#### The request:
Show every line below that contains the word "dimensions", with matching case.

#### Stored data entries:

>> start

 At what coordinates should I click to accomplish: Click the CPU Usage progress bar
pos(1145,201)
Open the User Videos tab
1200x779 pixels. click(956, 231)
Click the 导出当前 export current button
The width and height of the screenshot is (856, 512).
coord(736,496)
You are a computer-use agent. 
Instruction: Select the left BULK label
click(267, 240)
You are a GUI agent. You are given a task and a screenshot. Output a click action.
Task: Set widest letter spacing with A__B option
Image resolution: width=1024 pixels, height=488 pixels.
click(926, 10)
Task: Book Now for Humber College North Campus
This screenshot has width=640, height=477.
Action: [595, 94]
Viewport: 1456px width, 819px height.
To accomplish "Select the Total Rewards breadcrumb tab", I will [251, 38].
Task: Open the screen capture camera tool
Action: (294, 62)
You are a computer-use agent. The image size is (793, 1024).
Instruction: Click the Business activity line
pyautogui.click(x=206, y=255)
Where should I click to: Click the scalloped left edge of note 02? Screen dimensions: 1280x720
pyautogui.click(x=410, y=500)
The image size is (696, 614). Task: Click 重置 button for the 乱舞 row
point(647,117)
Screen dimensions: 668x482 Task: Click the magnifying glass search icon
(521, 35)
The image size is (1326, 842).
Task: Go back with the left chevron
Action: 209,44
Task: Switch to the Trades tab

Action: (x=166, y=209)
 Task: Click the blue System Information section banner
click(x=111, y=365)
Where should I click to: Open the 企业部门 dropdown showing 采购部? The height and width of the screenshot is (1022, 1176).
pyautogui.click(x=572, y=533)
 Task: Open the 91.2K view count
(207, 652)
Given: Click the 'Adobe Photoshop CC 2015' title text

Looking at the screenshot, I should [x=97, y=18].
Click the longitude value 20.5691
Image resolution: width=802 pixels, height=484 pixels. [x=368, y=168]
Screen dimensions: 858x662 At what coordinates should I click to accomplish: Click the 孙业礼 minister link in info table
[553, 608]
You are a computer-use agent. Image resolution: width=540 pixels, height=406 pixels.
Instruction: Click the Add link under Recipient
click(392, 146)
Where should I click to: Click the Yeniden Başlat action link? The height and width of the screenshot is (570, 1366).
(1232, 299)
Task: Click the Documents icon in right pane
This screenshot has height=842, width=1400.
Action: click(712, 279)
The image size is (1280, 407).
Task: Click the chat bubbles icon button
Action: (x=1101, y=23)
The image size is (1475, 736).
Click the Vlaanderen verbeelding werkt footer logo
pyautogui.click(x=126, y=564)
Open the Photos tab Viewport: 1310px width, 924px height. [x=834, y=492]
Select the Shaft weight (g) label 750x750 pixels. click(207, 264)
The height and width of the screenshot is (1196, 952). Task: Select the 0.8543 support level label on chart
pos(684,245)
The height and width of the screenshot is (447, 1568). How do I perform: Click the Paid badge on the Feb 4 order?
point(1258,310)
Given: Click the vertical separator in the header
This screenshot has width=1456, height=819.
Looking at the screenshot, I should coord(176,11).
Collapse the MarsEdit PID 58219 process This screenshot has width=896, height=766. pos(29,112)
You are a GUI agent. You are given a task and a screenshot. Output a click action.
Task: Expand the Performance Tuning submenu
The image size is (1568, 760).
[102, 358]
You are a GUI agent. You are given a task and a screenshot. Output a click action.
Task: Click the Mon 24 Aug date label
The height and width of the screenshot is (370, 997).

>> end

#### Solution to this exercise:
Where should I click to: Click the scalloped left edge of note 02? Screen dimensions: 1280x720
Screen dimensions: 668x482 Task: Click the magnifying glass search icon
Screen dimensions: 858x662 At what coordinates should I click to accomplish: Click the 孙业礼 minister link in info table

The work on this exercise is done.